Tebaldi yes. I was not planning on Price as she normally isn't liked in this crowd. Along with middle and late Sutherland, Horne, Eaglen, she has been greatly panned on this forum. If someone else wants her in I'll make room for her. She is the darling of my home state and a sentimental favorite with me.


----------



## MAS (Apr 15, 2015)

Farrell’s version can’t be counted due to the missing music; the first “Pace” and its _messa di voce _which should’ve begun the aria is missing entirely - as is the introduction with its “Fate” motif. In addition, it’s accompanied by piano, already a handicap. But the setting is spectacular! I also feel she’s just singing notes, as usual.
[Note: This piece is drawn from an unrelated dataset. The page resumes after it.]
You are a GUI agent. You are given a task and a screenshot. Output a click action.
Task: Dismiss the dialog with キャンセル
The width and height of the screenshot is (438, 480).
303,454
There are much better sung and deeper interpretations. The voice, also as usual, is magnificent.

As is Nilsson, whose version is very well sung, but rather neutral, too. The initial _Messa di voce _is merely a _decrescendo_, and a few notes are missing in the aria’s opening. That darn TV timing! But she does give us a grand gesture by the end with that sweeping scarf.

Steber stars with a nice_ piano, crescendo, _then slow _descrescendo _on the first “Pace” and tears into it right from the start. Leonora’s emotions are pouring out of her, the words inflected and the voice pulsing with rich overtones and as magnificent a high note as the others’s.


----------



## MAS (Apr 15, 2015)

Seattleoperafan said:


> Tebaldi yes. I was not planning on Price as she normally isn't liked in this crowd. Along with middle and late Sutherland, Horne, Eaglen, she has been greatly panned on this forum. If someone else wants her in I'll make room for her. She is the darling of my home state and a sentimental favorite with me.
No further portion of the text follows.